- **Passage to read**:
I've tested, and the SELECT in the db-data-config.xml outputs 654
results. Some more clues?


Best Regards,




On Sun, Aug 5, 2012 at 6:59 PM, Erick Erickson <er...@gmail.com> wrote:
> A quick check here is to go to your admin/stats page and look at
> numDocs and maxDocs. numDocs is the number of documents that it's
> possible to find, i.e. non updated/deleted docs. maxDocs is the number
> of documents that have been added, and that count includes ones with
> duplicate unique IDs.
>
> So I'm guessing that numDocs == 9 and maxDocs == 654, which as Jack
> says indicates that your uniqueKey is repeated for lots and lots of
> your data...
>
> Best
> Erick
>
> On Sun, Aug 5, 2012 at 1:40 PM, Jack Krupansky <ja...@basetechnology.com> wrote:
>> Make sure the id is not duplicated. You might have inadvertently populated
>> the id field in your Solr schema with some non-key value that occurs with
>> high frequency (and may have roughly 9 unique values.)
>>
>> Examine the 9 results and their id fields. Then look at some of your input
>> data to verify that the values placed in the id field are what you expected.
>>
>> If possible, identify one input record that isn't in the 9 results but
>> should be and verify its id.
>>
>>
>> -- Jack Krupansky
>>
>> -----Original Message----- From: Andre Lopes
>> Sent: Sunday, August 05, 2012 1:31 PM
>> To: solr-user@lucene.apache.org
>> Subject: Re: How to configure schema.xml to take in account two database
>> tables?
>>
>>
>> Thanks for the replies,
>>
>> I've now successfully indexed the database using the DataImportHandler
>> but there is something weird. I've indexed 654 entries but I can't
>> output all the 654 results.
>>
>> After the I run the
>> "http://localhost:8983/solr/dataimport?command=full-import" I got 654
>> adds:
>>
>> Aug 5, 2012 6:16:51 PM
>> org.apache.solr.update.processor.LogUpdateProcessor finish
>> INFO: {deleteByQuery=*:*,add=[http://1.com, http://2.com,
>> http://3.com, http://4.com, http://5.com, http://6a.com, http://7.vu,
>> http://8.com/, ... (654 adds)],commit=} 0 35
>>
>> But when I query the Solr with this query
>> "http://localhost:8983/solr/select?q=*:*" I only get 9 results.

Text and element pointing rows
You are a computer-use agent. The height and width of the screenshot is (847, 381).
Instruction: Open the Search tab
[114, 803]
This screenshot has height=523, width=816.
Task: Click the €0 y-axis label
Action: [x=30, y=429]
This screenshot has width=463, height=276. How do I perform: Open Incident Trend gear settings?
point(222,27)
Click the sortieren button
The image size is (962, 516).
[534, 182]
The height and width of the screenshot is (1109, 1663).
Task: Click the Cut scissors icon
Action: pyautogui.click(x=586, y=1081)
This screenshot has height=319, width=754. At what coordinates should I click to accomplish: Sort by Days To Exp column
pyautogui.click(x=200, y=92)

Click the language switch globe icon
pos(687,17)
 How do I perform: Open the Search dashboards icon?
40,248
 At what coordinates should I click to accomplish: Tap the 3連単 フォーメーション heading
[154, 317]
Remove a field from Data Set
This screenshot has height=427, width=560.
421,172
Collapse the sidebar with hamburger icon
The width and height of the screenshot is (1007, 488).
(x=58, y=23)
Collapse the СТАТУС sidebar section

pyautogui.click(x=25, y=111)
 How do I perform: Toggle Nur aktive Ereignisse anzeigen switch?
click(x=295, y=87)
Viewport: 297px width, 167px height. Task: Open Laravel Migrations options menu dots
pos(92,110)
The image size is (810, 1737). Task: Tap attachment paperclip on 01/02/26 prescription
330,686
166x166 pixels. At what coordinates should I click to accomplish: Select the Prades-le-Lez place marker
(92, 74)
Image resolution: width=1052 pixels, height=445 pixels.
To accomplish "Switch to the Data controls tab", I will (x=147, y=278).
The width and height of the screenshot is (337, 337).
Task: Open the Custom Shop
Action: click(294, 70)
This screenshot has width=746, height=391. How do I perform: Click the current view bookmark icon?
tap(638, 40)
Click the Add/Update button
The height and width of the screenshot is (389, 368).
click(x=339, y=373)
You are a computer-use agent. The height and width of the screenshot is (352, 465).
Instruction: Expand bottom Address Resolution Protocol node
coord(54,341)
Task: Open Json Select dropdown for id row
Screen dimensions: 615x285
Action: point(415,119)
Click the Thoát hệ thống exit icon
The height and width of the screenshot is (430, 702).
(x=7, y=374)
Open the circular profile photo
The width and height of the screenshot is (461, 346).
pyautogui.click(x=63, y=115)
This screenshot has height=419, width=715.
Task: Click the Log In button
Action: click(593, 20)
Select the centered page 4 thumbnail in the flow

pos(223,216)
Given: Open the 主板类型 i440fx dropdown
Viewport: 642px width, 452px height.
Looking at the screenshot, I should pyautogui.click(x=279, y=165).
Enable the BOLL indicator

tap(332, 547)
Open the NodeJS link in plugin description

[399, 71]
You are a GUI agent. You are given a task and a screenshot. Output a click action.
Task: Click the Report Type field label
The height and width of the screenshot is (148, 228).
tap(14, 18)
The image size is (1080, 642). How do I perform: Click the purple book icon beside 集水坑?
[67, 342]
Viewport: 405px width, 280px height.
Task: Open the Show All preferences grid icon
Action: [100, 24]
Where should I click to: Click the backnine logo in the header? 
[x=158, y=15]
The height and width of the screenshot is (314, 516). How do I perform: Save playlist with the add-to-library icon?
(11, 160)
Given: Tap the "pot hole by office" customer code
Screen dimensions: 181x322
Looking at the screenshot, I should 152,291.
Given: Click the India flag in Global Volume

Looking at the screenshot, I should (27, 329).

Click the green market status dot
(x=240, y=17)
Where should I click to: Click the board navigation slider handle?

- **Instructions**:
a) Answer these questions using the Solr indexing thread.
(i) How many adds did the log report after the full-import command was run?
(ii) How many results came back from the query "http://localhost:8983/solr/select?q=*:*"?
(iii) According to Erick Erickson, what does numDocs count?
b) Write what comes next in the Solr indexing thread, starting after its final sentence.

- **Outputs in order**:
a)
(i) 654 adds.
(ii) 9 results.
(iii) The number of documents that it's possible to find, meaning non updated/deleted docs.

b)
>>
>> I've used a very basic schema.xml:
>>
>> <?xml version="1.0" encoding="UTF-8" ?>
>> <schema name="example" version="1.5">
>>
>>  <types>
>>    <fieldType name="string" class="solr.StrField"/>
>>  </types>
>>
>>  <fields>
>>    <dynamicField name="*"       type="string" indexed="true" stored="true"
>> />
>>
>>    <field name="id" type="string" indexed="true" stored="true"
>> multiValued="false" />
>>    <field name="name" type="string" indexed="true" stored="true"
>> multiValued="false" />
>>    <field name="address" type="string" indexed="true" stored="true"
>> multiValued="false" />
>>
>>  </fields>
>>
>>    <uniqueKey>id</uniqueKey>
>>   <!-- <defaultSearchField>catchall</defaultSearchField> -->
>>
>> </schema>
>>
>>
>> Some clues on what I'm doing wrong?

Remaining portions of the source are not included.